Whisk together the gochujang paste, olive oil, vinegar, sesame seeds, sesame oil, sugar and garlic in a large bowl; transfer half of the mixture to a medium bowl and set aside until ready to use.
Add the pork, onions, 1 1/2 teaspoons salt and 1/2 teaspoon pepper to the large bowl with half of the gochujang mixture. Using 2 forks, begin “pulling” the ground pork apart as if you were shredding pulled pork, breaking up the clumps and incorporating the ingredients together without compacting the meat into a dense mass. Continue to pull the meat apart until thoroughly mixed and no clumps of onion or pork remain and all of the gochujang mixture has been absorbed.
Lightly oil your hands. Working one at a time, divide the pork mixture into 4 equal portions; roll gently between your hands into balls. Arrange on a rimmed baking sheet and flatten to patties about 1 inch thick.
Toss the cabbage, carrots and scallions in the medium bowl with the reserved gochujang mixture until completely coated; season with salt and pepper. Let sit until ready to serve.
Prepare a grill or large grill pan for medium-high heat.

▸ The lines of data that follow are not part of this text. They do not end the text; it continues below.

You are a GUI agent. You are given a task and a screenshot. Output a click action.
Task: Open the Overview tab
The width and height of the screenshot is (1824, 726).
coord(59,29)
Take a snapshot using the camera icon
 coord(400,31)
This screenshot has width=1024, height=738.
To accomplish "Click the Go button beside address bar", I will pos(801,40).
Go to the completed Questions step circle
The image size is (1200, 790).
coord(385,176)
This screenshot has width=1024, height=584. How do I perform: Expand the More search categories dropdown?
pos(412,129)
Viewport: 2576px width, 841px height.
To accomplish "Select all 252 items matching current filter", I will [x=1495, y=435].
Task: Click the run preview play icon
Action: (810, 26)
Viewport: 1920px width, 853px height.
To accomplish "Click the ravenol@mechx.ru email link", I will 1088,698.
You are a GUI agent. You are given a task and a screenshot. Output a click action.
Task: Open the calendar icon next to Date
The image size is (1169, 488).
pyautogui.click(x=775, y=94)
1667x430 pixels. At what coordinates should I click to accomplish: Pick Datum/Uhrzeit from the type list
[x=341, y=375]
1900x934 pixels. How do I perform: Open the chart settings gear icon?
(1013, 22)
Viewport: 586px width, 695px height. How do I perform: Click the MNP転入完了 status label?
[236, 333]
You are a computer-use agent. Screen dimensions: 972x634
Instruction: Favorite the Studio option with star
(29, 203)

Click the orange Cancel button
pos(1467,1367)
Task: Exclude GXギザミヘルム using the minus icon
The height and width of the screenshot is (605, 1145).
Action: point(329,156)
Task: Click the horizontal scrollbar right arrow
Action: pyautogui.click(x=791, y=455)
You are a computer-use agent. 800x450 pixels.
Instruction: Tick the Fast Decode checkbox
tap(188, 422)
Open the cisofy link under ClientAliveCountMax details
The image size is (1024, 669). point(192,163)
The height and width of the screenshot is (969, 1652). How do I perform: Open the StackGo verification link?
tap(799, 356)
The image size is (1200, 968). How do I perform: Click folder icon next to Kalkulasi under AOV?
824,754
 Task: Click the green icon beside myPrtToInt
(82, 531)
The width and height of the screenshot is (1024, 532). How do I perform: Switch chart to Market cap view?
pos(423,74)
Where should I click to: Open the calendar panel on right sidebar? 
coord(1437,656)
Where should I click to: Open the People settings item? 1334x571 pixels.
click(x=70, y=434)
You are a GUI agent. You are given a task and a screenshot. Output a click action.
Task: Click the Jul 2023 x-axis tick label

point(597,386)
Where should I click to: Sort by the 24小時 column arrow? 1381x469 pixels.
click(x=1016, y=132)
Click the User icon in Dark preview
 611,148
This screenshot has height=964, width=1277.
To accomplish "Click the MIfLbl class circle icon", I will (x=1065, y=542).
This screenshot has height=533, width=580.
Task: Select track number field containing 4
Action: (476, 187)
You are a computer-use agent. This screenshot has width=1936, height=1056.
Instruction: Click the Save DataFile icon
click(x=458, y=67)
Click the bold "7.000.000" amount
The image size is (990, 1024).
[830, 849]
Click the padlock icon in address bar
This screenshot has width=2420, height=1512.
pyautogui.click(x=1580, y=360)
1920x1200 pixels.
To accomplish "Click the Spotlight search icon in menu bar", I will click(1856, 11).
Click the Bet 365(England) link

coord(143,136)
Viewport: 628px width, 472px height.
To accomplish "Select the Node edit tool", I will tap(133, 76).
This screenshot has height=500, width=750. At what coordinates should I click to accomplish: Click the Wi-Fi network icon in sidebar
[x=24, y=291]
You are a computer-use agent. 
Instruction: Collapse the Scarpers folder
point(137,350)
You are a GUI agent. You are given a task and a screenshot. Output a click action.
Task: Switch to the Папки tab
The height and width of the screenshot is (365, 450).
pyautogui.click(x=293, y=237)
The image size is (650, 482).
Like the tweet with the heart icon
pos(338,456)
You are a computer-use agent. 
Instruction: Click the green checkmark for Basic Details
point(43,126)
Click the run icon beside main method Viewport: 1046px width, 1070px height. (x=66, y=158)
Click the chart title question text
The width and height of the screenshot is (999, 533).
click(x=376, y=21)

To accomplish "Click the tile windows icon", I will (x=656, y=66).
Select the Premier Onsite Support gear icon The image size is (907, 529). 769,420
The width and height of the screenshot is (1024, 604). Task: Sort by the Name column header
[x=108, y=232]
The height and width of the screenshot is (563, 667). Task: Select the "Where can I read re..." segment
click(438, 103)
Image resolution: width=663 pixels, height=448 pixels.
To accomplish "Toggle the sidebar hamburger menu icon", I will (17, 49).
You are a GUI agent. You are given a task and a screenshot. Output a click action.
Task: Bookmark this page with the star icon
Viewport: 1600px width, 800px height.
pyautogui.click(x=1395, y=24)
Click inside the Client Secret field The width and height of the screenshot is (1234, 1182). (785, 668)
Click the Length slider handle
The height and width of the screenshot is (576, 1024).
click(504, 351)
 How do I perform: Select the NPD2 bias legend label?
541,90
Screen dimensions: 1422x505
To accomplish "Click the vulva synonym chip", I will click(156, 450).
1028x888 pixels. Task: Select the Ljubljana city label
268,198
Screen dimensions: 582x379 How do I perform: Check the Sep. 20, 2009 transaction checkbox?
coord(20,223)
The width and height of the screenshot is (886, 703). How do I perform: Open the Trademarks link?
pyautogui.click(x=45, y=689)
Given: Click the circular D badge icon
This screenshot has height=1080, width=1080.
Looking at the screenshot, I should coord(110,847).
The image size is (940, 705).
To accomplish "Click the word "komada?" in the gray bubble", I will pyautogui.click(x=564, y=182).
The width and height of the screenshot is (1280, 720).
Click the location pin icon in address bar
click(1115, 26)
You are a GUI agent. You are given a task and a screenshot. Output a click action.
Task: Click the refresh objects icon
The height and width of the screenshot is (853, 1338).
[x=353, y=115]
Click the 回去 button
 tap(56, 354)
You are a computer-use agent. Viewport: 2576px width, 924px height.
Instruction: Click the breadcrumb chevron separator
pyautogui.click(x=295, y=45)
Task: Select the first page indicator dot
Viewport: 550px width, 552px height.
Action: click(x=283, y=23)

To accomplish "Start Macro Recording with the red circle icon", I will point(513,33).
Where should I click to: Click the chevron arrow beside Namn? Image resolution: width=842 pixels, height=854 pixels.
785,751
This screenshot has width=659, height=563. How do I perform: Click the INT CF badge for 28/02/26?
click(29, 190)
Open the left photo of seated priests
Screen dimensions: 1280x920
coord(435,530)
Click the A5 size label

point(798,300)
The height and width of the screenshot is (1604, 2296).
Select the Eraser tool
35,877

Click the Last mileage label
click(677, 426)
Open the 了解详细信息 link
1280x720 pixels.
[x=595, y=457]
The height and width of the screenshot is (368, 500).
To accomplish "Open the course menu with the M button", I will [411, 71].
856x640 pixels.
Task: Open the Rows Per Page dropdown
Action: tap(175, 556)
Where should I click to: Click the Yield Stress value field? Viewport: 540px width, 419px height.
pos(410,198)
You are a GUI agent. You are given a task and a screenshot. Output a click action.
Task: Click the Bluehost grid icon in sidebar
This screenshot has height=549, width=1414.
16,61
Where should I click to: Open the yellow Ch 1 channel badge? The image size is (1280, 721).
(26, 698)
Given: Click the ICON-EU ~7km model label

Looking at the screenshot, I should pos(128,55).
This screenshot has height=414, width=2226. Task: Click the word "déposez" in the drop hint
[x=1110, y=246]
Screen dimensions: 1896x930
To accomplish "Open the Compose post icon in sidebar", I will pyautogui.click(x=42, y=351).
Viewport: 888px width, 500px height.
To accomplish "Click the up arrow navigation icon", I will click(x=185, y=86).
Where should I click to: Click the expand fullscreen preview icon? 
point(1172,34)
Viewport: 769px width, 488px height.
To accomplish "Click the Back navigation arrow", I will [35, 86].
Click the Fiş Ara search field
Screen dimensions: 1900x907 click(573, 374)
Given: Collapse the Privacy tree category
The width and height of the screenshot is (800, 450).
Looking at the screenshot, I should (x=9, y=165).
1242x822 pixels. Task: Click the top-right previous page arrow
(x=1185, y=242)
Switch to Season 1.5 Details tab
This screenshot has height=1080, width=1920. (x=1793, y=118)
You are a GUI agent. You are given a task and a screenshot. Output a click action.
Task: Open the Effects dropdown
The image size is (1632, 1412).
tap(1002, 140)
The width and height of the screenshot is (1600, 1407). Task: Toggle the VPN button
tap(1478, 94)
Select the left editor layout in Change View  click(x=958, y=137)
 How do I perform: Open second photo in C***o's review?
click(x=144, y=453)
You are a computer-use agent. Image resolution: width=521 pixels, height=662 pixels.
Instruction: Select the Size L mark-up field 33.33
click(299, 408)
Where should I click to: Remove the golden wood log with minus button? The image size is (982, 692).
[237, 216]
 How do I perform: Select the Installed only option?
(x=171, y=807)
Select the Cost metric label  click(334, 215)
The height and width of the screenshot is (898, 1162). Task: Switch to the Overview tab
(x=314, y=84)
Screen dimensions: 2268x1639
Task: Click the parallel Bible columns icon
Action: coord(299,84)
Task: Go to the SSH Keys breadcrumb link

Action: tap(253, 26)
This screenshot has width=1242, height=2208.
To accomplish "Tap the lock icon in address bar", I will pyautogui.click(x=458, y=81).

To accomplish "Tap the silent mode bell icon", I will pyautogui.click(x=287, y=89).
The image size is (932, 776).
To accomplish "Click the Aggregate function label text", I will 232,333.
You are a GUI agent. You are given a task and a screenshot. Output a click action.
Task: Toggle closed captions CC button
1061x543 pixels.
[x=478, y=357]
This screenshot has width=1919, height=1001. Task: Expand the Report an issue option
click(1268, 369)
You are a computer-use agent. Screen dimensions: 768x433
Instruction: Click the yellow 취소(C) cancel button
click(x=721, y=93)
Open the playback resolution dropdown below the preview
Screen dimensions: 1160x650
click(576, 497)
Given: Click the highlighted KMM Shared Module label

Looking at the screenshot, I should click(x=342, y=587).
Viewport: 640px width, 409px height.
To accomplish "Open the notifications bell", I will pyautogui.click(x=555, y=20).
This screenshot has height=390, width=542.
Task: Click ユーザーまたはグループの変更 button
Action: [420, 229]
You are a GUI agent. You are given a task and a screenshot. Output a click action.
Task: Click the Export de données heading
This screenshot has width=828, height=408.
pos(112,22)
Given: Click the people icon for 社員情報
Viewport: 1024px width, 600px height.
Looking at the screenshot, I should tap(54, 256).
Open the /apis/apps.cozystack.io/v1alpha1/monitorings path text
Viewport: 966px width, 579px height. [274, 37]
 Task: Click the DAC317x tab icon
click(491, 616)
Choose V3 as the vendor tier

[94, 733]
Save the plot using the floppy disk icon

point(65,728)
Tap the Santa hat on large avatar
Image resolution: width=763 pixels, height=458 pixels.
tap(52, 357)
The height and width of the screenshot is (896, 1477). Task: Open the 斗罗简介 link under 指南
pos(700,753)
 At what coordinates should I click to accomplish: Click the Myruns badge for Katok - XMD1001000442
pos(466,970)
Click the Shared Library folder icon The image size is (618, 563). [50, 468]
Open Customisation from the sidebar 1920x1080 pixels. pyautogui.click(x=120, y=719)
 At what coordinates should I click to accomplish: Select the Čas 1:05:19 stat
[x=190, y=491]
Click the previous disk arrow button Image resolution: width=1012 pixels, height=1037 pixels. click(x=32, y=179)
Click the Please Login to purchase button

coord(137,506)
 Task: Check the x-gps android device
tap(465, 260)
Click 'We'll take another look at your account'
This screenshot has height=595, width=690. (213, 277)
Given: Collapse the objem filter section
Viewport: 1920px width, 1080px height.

Clean and oil the grill grates.
Grill the buns until toasted on both sides, about 1 minute per side. Transfer to a baking sheet. Brush the patties with oil and grill until lightly charred on both sides, about 4 minutes per side. Transfer the burgers to the buns and let sit 5 minutes.
Meanwhile, grill the peppers until charred in spots on both sides, about 5 minutes per side. Transfer to a cutting board and slice; season with salt and pepper directly on the board.
Liberally spread mayonnaise on the top buns. To serve, top the burgers with the tomato slices, grilled peppers, gochujang slaw, a squeeze of lime and the top buns.